Nikita, Jeanne d’Arc, Adèle Blanc-Sec, maintenant Aung San Suu Kyi, qu’est-ce qui vous fascine tant dans les destins de femmes ? Il est toujours plus intéressant de raconter l’histoire hors norme d’un personnage du sexe dit faible. Aung San Suu Kyi fait 60 kilos, elle est toute seule et tient tête à 280 000 militaires birmans. Ça m’impressionne davantage que les douze travaux d’Hercule.

“The Lady” est d’ailleurs davantage une histoire d’amour qu’un film politique, non ? Absolument. Le combat contre la junte est une toile de fond. C’est l’histoire intime de cette femme qui me plaisait. En décidant de rester en Birmanie alors que rien ne l’y oblige, elle poursuit la relation avec son père, mort quand elle avait 2 ans. Elle ne l’a donc pas connu. Poursuivre son combat, c’est faire vivre en elle, revivre son père, me semble-t-il.

Pourquoi l’avez vous appelé “The Lady ? En Birmanie, il est interdit de prononcer son nom. On dit “la Dame du lac”, “la Dame de Rangoon”, “la Dame” tout court mais on ne dit pas Aung San Suu Kyi. Le titre s’imposait donc de lui-même. Et il lui colle tellement bien à la peau… Elle est la féminité, la non-violence, la résignation, l’opiniâtreté ; bref, la classe absolue.

Avez-vous contacté Aung San Suu Kyi avant le montage ? Quand on décide de monter le projet, elle est enfermée depuis onze ans. Elle ne peut voir personne hormis un vieil avocat une heure tous les quinze jours. Elle a sa petite gouvernante, et c’est tout. C’est sa maison, mais c’est une prison. Je voulais néanmoins qu’elle sache qu’on allait faire un film sur elle. Cette simple information a mis trois mois à lui parvenir. Et autant pour recevoir sa réponse…

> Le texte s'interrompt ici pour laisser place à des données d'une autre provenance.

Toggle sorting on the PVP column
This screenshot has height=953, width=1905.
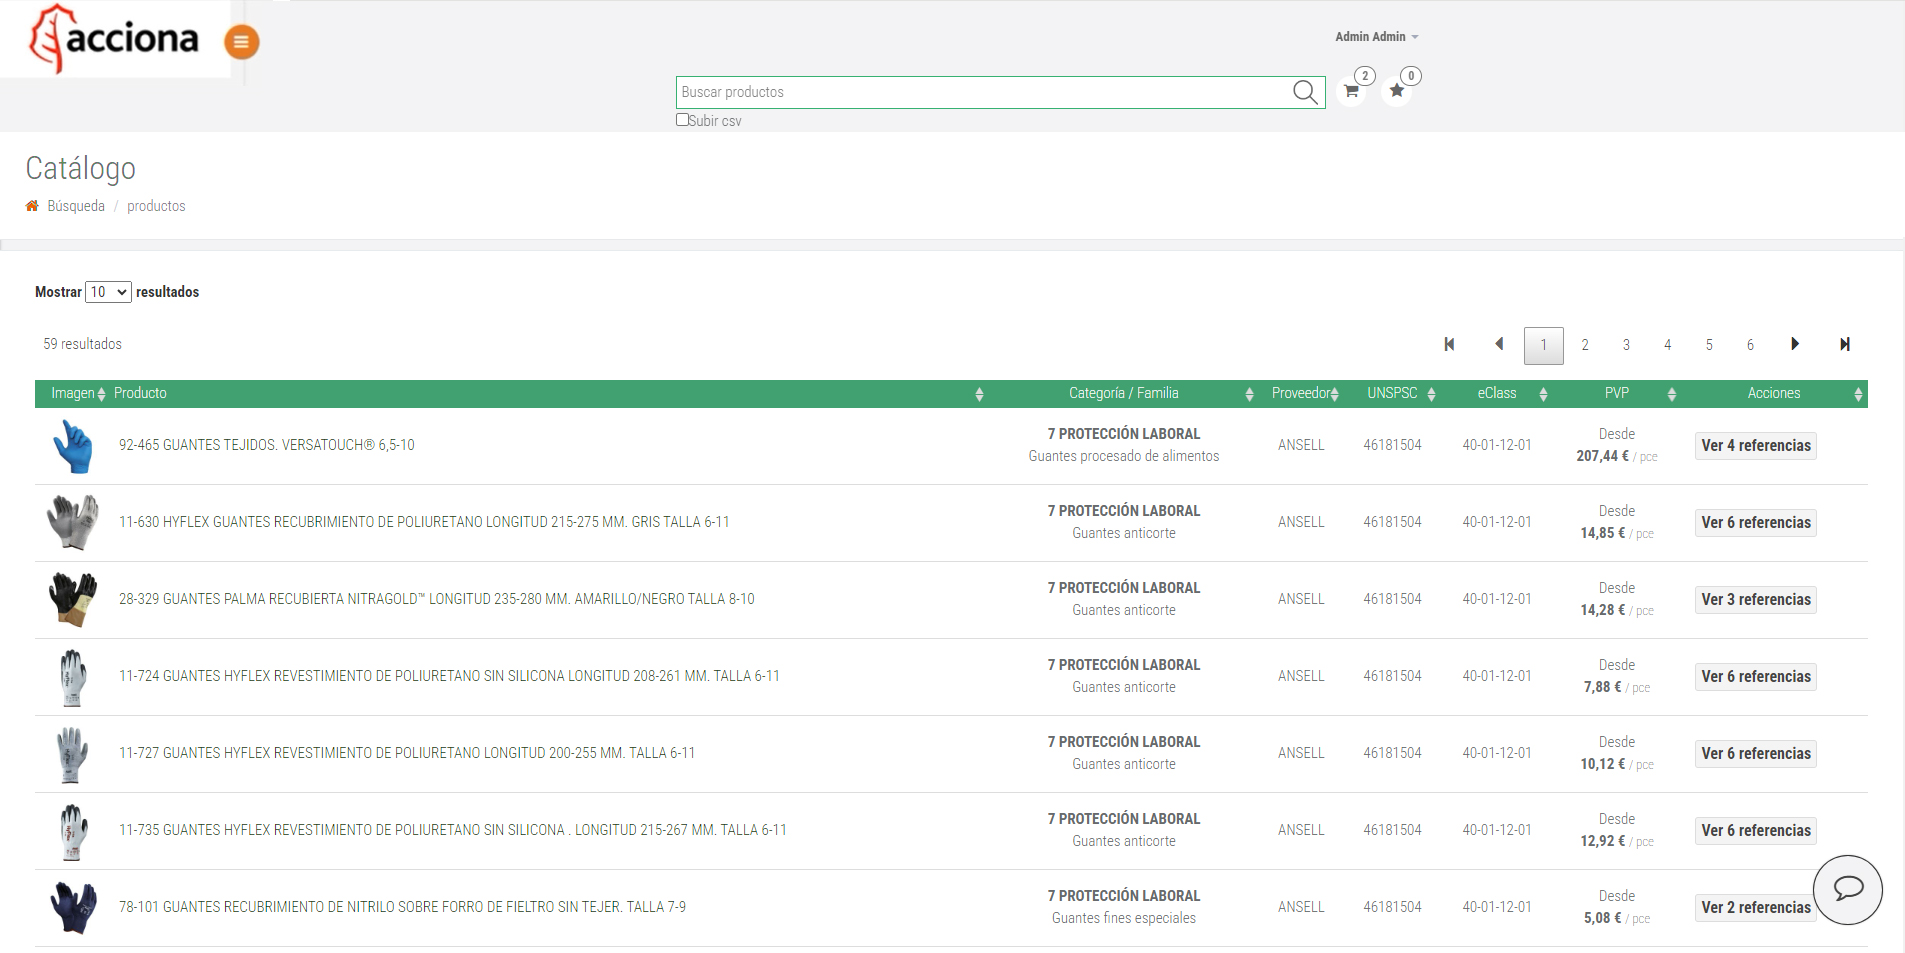tap(1670, 394)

Vous êtes-vous posé la question du tort que le film pourrait lui causer ? J’avais ce souci au début, oui. Mais elle n’a peur de rien et est très intelligente. Et c’est elle qui a réglé le problème : elle n’a pas lu le script et ne veut pas voir le film. Donc, sa défense est simple : “Il existe un film sur moi auquel je n’ai pas participé donc vous ne pouvez m’accuser de quoi que ce soit.” “The Lady” ne sera pas diffusé là-bas mais j’espère bien qu’il sera piraté par tous les Birmans.

Qu’espérez-vous que ce film aura comme influence pour elle ? Aujourd’hui, en Birmanie, vous pouvez aller en prison pour quatre ans parce que vous avez le “Time” avec vous. Il y a 2 100 prisonniers politiques. Si le film peut servir à rappeler que c’est un pays de fou vis-à-vis duquel les démocraties s’honoreraient à être sans indulgence, ce serait déjà bien.